## The input
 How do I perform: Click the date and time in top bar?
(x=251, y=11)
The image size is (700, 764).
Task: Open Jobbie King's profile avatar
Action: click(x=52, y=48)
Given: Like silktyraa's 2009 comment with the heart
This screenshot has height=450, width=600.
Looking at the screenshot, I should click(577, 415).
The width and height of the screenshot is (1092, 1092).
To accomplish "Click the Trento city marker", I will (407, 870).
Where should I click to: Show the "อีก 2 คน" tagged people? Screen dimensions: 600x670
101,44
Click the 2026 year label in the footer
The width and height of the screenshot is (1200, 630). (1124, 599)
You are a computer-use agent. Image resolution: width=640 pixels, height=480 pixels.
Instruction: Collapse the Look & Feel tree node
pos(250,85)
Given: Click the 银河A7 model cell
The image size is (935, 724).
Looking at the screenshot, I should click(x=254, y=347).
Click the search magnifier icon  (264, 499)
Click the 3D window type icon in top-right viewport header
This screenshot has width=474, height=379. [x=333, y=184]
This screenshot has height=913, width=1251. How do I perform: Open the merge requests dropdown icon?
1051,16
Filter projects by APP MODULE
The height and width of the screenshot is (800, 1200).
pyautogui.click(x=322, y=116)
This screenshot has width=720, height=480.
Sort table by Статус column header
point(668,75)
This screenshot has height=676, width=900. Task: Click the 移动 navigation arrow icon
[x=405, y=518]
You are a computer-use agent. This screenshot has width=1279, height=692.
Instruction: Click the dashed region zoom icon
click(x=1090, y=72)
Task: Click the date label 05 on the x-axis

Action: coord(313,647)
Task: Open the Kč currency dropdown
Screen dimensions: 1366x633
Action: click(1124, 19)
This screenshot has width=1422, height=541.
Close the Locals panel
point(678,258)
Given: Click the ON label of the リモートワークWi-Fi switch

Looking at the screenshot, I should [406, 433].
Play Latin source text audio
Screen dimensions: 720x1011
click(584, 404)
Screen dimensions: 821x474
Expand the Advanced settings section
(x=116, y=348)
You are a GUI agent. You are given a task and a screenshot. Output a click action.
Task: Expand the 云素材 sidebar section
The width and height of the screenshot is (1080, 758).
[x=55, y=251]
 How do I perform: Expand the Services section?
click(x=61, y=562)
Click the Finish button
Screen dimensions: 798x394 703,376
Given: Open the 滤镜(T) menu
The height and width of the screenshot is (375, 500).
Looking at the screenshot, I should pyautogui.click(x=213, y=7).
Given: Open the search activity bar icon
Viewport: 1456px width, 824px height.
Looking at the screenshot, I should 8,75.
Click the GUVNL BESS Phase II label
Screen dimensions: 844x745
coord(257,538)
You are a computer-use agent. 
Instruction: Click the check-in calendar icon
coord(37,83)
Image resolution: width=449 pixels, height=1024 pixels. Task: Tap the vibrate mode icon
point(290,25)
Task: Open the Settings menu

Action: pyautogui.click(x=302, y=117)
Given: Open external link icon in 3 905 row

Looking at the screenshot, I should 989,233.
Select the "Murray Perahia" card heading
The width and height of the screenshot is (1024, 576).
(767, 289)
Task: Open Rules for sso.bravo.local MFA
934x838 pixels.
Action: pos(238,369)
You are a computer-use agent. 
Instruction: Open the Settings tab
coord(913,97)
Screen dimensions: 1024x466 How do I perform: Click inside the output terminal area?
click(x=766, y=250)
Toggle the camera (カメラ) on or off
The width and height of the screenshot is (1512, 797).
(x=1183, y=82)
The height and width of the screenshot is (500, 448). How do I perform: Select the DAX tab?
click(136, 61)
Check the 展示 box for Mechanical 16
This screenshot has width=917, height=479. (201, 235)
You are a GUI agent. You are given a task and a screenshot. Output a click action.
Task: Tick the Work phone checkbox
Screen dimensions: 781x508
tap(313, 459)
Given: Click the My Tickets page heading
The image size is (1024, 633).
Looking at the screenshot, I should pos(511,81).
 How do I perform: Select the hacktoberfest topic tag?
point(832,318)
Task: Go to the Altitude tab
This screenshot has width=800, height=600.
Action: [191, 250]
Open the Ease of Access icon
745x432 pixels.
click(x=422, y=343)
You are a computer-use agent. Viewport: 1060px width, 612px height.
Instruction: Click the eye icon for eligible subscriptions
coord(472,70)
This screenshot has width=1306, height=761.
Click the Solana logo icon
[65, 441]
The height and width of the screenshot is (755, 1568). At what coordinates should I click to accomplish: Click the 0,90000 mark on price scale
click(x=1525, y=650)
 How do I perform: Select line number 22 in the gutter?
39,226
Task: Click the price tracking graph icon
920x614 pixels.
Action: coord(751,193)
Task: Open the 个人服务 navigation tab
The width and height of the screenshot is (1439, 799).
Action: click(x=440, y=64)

## Problem
Answer with a number only: how many lines above include the word "agent"?

## Result for this exercise
7